The cerebral cortex consists of folded bulges called gyri that create deep furrows or fissures called sulci. The folds in the brain add to its surface area and therefore increase the amounot of gray matter and the quantity of information that can be processed.

The cerebral cortex is divided into right and left hemispheres. It encompasses about two-thirds of the brain mass and lies over and around most of the structures of the brain. It is the most highly developed part of the human brain and is responsible for thinking, perceiving, producing and understanding language. It is also the most recent structure in the history of brain evolution.

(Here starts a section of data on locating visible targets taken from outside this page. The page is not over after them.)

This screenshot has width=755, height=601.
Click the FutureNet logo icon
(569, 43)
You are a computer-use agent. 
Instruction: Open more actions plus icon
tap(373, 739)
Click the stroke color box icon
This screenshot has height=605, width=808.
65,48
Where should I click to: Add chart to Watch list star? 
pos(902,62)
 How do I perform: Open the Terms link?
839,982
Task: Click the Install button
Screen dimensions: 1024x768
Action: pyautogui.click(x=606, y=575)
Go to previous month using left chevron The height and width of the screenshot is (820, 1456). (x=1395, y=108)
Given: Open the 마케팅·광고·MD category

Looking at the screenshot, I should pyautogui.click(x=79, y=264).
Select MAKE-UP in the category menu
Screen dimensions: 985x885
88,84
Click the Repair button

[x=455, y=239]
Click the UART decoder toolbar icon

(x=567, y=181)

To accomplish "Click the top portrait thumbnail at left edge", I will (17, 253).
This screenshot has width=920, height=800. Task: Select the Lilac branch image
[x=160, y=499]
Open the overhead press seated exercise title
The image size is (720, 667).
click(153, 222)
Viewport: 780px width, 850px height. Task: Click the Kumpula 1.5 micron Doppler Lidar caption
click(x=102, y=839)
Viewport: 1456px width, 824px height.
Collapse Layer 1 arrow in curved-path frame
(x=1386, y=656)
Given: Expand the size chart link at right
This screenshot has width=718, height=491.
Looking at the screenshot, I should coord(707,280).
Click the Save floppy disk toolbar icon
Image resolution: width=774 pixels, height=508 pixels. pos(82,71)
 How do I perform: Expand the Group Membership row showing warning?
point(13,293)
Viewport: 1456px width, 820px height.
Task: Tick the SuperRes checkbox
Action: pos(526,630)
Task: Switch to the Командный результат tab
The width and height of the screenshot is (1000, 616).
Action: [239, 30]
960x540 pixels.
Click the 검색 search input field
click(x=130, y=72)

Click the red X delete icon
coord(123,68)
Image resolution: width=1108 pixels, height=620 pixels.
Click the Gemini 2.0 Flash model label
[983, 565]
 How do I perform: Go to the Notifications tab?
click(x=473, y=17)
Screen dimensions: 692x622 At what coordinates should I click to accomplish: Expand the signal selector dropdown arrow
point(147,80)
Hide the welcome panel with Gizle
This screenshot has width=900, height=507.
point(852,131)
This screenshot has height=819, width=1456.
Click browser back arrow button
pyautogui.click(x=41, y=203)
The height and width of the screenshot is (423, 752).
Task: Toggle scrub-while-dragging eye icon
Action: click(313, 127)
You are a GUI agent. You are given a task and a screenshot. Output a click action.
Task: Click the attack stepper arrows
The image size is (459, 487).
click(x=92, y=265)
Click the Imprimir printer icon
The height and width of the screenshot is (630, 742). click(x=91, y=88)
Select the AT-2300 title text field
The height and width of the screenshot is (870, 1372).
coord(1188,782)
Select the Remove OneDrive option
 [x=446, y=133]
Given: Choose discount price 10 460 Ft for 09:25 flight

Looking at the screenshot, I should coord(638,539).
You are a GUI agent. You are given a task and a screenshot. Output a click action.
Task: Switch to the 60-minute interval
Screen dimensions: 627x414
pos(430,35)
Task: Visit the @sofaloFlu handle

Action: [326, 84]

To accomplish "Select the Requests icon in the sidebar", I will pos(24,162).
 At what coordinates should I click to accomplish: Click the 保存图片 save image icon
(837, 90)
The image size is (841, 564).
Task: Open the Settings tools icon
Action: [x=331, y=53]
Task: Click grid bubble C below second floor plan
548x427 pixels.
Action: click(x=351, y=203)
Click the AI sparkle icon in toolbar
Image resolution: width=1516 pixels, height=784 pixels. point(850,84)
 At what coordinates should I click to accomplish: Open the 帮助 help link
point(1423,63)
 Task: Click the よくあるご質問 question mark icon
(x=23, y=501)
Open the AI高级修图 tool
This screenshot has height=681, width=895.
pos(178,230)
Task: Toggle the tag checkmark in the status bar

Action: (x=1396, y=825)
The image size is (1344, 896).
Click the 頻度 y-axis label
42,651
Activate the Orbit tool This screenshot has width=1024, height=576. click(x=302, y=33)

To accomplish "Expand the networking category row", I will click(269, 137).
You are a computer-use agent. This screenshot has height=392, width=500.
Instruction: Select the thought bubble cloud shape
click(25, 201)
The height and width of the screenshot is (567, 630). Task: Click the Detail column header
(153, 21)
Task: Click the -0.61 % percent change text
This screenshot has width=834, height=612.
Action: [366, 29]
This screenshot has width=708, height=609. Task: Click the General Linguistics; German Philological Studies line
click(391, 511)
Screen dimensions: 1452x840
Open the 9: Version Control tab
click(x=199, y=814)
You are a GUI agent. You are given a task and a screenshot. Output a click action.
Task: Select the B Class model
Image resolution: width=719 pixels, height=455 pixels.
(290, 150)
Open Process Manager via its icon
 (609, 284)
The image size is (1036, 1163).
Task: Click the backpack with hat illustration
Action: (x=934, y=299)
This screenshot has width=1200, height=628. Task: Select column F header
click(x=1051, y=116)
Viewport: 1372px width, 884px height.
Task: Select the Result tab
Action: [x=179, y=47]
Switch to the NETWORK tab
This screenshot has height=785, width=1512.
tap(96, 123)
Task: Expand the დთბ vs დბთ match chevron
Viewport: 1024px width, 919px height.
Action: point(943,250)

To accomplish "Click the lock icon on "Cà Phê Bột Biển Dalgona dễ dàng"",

Most of the actual information processing in the brain takes place in the cerebral cortex. The cerebral cortex is divided into lobes that each have a specific function. For example, there are specific areas involved in vision, hearing, touch, movement, and smell. Other areas are critical for thinking and reasoning. Although many functions, such as touch, are found in both the right and left cerebral hemispheres, some functions are found in only one cerebral hemisphere. For example, in most people, language abilities are found in the left hemisphere.cortex.jpg

Cerebral Cortex Lobes

Parietal Lobe - involved in the reception and processing of sensory information from the body.

Frontal Lobe - involved with decision-making, problem solving, and planning.

Occipital Lobe - involved with vision.

Temporal Lobe - involved with memory, emotion, hearing, and language.